Here's a specific example of a quality improvement program that was targeted in the bill - reducing hospital readmissions. Initial results look good.

So with healthcare costs slowing, does this help our long term financial outlook? Yes, for sure. Take a look at this chart that was part of the CEA report. It shows how Medicare/Medicaid costs have been ratcheting down, in each of the last three CBO forecasts (Budget and Economic Outlook: 2011, 2012, 2013). If you measure the "gaps" between the August 2010 line and the most recent May 2013 line, and add up the savings year by year, you will find that the most recent forecast is over $1 trillion lower cumulatively than the first forecast. These are ACA-induced savings that have not been captured in any CBO analysis. In other words the ACA has already paid for itself over the next ten years!!
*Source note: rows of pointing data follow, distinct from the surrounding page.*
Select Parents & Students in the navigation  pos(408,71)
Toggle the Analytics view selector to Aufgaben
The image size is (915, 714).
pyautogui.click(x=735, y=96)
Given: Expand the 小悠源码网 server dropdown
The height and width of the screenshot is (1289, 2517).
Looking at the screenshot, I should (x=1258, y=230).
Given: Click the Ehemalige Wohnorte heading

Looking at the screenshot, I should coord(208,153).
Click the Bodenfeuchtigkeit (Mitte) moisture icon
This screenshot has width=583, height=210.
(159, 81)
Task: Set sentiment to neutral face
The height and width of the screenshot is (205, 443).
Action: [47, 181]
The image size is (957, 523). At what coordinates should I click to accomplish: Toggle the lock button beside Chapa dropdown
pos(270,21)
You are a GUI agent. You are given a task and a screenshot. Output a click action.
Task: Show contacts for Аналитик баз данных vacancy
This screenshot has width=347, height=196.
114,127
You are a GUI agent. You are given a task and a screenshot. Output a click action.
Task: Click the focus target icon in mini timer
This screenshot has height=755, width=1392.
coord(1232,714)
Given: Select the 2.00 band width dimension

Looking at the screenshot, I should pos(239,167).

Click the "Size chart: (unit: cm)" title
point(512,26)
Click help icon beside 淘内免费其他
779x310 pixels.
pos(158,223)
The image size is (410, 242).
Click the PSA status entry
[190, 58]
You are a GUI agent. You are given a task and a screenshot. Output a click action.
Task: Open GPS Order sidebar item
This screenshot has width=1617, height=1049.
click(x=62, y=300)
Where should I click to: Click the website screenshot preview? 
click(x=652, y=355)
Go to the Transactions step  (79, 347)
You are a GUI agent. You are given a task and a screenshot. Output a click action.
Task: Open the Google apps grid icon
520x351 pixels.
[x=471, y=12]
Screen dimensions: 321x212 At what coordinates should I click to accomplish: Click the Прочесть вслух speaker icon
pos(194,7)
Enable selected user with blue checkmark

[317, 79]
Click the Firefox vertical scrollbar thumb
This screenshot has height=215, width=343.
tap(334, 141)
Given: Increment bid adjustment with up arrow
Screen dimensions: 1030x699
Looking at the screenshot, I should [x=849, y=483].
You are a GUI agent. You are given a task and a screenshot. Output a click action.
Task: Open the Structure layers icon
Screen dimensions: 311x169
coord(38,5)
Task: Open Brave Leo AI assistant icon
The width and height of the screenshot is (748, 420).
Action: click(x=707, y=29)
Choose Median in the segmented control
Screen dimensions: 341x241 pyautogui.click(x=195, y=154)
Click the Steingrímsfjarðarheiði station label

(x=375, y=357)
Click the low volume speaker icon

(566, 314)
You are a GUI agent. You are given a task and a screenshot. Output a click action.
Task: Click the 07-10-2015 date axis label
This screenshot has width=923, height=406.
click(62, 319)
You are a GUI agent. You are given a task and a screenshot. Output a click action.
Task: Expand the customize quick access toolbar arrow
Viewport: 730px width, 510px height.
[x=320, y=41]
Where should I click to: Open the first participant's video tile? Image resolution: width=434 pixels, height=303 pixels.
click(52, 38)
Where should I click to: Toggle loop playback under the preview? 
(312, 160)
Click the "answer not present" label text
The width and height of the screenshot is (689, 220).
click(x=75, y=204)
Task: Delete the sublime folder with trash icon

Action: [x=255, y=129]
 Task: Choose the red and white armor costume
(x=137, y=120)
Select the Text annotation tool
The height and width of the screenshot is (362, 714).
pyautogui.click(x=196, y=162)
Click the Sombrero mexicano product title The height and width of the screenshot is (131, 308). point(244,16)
The bump in 2015/2016 is the ACA rollout, after which the line dips down for two years, then it heads back up ,beginning in 2018. Why? The CBO does not yet believe the cost slowdown is an enduring structural change. Take a look at this graph from the most recent Long Term Budget Outlook:

The Medicare/Medicaid lines keep going up at a steady rate, because CBO uses historical "excess cost growth" trends to make forward forecasts. But I think this is going to change: the above graph was part of the Long Term Budget Outlook published in September. In August, one of the CBO's own economists,  Michael Levine (along with Melinda Buntin of Vanderbilt) published a strong paper titled "Why has Growth in Spending for Fee-for-Service Medicaid Slowed?", concluding that it was "provider and patient behavior" changes that probably explain the slowdown, not the Recession. As more of this kind of analysis is done, including the CEA report we've been reviewing, these forward forecasts will come down. Here's a chart I just put together to demonstrate at a granular level how Medicare/Medicaid expenses have flattened out:

Medicare/Medicaid are not growing as a percent of GDP. Because this trend has not been proved out yet, the CBO reverts to historical "excess cost growth" forecasts, beginning in 2018. As a result, beginning at the end of this decade, we appear to have a deficit and debt level problem THAT I DO NOT BELIEVE WE WILL HAVE. Medicare/Medicaid move up to over 8.0% of GDP giving us an ongoing deficit/debt problem. I DO NOT THINK THIS PROBLEM IS REAL!

This is the really BIG story. The ACA has bent the cost curve. Our long term deficit/debt problem is solved. We don't have to carve up Medicare, or reduce benefits for Social Security. Our country is on solid financial footing, as long as we continue the progress the ACA has initiated. As savings versus original projections keep coming in, we should invest these back into building infrastructure, and growing the economy.

This is the story that needs to be told to firm up support for the ACA.